The proposal would alter the exemption provision and change the water-quality equation used under the code. The ordinance dates to Ordinance No. 965, adopted July 19, 2005, and the current proposal shows the borough is revisiting the technical rules that determine when property owners, builders and contractors must deal with runoff calculations, stormwater paperwork and additional review before moving ahead with work.

The changes have been moving through borough discussion for months. On March 17, council directed the borough solicitor to prepare revisions recommended by the borough engineer that would fully exempt very minor projects under 1,000 square feet of disturbance. March meeting materials also called for a Stormwater Exemption Application and a list of best practices for projects between 1,000 and 5,000 square feet, a range that could affect additions, small redevelopments and other modest site changes. The Lewisburg Planning Commission did not recommend the 1,000-square-foot full-exemption language, and council member J. Pearson said he was standing by the 1,000-square-foot upper limit.

By June, borough committee agendas showed officials were reviewing an updated stormwater ordinance and an exemption application with best management practices, suggesting the language had been refined before the July hearing. For builders, the practical issue is whether the borough is drawing a clearer line between projects that will be reviewed and projects that can move forward with less paperwork, fewer calculations and less delay.

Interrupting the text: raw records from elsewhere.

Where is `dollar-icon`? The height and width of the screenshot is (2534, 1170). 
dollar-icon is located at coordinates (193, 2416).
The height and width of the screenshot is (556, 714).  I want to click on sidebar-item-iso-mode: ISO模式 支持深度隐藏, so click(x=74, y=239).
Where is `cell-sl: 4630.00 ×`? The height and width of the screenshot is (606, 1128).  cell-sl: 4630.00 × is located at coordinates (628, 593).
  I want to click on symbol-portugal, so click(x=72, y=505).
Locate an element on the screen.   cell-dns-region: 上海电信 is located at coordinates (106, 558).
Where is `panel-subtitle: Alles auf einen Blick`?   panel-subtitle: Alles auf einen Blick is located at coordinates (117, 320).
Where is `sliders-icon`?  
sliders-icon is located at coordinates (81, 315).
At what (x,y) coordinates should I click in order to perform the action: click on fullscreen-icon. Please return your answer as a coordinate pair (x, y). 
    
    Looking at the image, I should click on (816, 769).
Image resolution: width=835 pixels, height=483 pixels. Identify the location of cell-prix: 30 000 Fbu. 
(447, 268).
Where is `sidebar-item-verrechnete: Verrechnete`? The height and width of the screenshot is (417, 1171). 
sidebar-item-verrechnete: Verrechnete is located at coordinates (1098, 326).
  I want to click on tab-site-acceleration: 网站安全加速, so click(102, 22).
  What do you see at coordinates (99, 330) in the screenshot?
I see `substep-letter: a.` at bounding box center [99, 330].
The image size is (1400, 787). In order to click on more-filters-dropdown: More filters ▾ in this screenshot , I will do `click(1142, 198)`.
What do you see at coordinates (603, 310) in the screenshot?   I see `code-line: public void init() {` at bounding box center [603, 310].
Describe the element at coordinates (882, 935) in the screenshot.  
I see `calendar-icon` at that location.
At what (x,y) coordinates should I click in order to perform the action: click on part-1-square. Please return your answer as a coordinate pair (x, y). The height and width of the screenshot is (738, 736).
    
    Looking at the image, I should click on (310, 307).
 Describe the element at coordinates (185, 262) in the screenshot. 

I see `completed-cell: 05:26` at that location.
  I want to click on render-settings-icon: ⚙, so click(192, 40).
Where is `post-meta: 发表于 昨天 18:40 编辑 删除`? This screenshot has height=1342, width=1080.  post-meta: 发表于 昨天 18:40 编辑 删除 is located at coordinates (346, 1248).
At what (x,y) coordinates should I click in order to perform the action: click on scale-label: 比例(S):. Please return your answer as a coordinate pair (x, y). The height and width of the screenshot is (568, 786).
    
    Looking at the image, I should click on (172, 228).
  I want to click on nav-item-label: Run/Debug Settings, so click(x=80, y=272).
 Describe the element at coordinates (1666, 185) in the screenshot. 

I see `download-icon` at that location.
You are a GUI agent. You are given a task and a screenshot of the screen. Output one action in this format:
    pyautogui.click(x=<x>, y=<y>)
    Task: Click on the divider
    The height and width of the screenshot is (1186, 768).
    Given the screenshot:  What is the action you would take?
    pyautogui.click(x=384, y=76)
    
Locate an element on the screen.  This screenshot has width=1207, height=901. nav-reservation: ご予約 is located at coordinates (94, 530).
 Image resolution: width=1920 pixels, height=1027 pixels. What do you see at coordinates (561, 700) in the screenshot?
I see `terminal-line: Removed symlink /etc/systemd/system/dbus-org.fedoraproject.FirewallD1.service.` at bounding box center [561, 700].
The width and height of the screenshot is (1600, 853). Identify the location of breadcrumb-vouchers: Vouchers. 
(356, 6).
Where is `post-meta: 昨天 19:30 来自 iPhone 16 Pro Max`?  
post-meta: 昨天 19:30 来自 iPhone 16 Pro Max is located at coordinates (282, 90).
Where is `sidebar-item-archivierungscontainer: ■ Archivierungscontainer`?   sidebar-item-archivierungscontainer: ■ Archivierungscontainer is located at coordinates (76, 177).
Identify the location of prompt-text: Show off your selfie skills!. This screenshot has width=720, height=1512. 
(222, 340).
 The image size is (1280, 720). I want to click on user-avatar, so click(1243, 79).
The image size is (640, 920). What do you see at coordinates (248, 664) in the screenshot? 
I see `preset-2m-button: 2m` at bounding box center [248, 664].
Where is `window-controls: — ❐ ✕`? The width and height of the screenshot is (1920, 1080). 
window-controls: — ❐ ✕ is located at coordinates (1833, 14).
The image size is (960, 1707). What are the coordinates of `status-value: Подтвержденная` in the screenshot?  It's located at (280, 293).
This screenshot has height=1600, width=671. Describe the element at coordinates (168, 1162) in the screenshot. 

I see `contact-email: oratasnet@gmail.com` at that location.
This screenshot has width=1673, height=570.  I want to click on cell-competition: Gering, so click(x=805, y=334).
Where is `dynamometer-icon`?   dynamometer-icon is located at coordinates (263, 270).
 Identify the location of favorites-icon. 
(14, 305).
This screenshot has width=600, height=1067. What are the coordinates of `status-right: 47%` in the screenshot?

The stakes are not abstract in Lewisburg. The borough says its storm drainage system carries stormwater to Buffalo Creek, Miller Run, Bull Run and the West Branch Susquehanna River, and that it performs annual maintenance to reduce overflow onto roadways and private properties. Its flood-information page says the borough is subject to flooding from the West Branch Susquehanna River, Buffalo Creek and Limestone, or Bull, Run, and its 2023 Flood Mitigation Study found floodplains tied to those three watercourses cover about one-third of Lewisburg’s land area.

That flood risk has already shaped borough planning, from a 2022 flood mitigation study completed in June 2023 to flood-conscious park work along the Bull Run corridor, including Kidsburg Park Phase II and Piers Art Park. Pennsylvania’s Act 167 Storm Water Management Act of 1978 provides the broader state framework for watershed-based stormwater plans and model ordinances, and Lewisburg’s July 14 hearing will show how the borough intends to apply that framework to future development, drainage enforcement and the cost of building in town.